Cada um desses cinco caracteres representa, sem pretendermos precisão matemática, cerca de cem mil pessoas… 

 

Ordenação de Diáconos da FSSPX

Ordenação de Diáconos da FSSPX

Esta metáfora tem um sexto personagem , que por enquanto é aquele que nunca será ordenado, porque a Igreja de Jesus permanece fechada ao carisma do pastor casado, que tanto pode fazer bem na Igreja. 

 

Uma reflexão lateral sobre a metáfora 

Ministros abusadores são pessoas doentes, com uma infância ou vida familiar muito difícil. Em geral, podem ter sido crianças maltratadas que ninguém conhecia nem poderia ajudar, que poderiam ter sido curadas pelo amor humano. Devemos rezar muito por eles e dar muito mais atenção às vítimas, causadas talvez em parte pelo descuido e indecisão, com os quais estamos lidando aqui?

b. Parte principal

1. Com a certeza de que o padre deve aspirar a ser o mais humilde de todos, desejamos propor, com espírito de cooperação, uma mudança fundamental na experiência do ministério sacerdotal, no que se refere à obrigação do celibato.
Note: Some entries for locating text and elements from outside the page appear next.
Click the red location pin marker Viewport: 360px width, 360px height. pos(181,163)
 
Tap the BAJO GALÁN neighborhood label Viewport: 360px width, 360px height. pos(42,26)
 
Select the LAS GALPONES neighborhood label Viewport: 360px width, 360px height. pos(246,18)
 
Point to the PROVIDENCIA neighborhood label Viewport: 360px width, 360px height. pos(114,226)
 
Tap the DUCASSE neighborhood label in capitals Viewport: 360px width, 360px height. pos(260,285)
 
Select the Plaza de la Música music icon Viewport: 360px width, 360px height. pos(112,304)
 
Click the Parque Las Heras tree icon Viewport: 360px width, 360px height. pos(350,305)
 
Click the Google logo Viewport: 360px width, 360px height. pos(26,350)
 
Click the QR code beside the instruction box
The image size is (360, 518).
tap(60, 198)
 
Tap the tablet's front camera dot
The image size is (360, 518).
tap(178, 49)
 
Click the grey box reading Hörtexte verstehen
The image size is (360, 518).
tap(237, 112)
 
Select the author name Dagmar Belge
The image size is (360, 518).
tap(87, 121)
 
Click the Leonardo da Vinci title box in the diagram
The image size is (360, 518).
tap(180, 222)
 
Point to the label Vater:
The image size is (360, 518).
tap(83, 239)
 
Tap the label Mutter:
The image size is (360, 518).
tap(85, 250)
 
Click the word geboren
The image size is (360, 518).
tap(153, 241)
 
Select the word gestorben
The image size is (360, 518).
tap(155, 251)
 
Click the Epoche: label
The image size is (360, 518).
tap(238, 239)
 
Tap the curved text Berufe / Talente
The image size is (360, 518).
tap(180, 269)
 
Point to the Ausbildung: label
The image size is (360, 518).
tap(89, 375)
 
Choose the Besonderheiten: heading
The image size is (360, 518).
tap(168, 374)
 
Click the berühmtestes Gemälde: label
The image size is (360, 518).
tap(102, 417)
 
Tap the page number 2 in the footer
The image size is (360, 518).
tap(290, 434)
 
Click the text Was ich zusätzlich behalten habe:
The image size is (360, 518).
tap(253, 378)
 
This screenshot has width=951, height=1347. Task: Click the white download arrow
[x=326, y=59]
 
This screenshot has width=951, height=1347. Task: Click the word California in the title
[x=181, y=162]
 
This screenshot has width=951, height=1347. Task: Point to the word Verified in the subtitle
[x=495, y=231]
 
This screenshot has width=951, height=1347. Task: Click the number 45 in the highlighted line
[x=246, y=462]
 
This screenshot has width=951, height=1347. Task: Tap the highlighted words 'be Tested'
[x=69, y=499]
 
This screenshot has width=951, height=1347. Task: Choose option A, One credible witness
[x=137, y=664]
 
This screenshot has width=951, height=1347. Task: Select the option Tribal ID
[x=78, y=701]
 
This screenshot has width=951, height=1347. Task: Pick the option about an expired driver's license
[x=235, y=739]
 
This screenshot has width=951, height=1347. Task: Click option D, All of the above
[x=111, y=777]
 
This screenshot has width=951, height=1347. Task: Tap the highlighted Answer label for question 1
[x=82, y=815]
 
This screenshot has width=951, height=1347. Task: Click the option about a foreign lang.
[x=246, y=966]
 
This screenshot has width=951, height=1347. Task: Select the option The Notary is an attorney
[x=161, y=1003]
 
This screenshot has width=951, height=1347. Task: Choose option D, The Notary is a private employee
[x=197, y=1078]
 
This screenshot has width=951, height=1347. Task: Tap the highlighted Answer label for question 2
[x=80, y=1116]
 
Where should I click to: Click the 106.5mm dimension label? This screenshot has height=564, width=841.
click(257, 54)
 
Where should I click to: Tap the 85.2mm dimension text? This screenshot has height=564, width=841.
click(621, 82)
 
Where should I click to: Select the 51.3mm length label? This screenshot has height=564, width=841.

Neste tempo da Igreja em que, guiados pelo Papa Francisco, somos convidados a “caminhar juntos”e todos podemos nos expressar e ser ouvidos, impelidos pela necessidade de dizer algo que acreditamos ser verdadeiro e respondendo à necessidade de usar palavras adequadas para expressá-lo a partir do mandato de amor, oferecemos,  a partir da nossa experiência, esta mensagem, que consideramos importante que se concretize na legislação e na prática no momento atual.

 

2. Estamos convencidos da justa necessidade de fazer uma reparação histórica na Igreja Católica.  Também acreditamos que é essencial agir agora com uma decisão clara, sem demora. A nossa posição é institucional e moral, sobre uma questão disciplinar.

Para isso, partimos do fato de amarmos a nossa Igreja, esposa e instrumento de Jesus, da qual fazemos parte, pela qual nos sentimos e somos corresponsáveis, e que valorizamos absolutamente a existência de pastores consagrados para o grande mistério da Eucaristia.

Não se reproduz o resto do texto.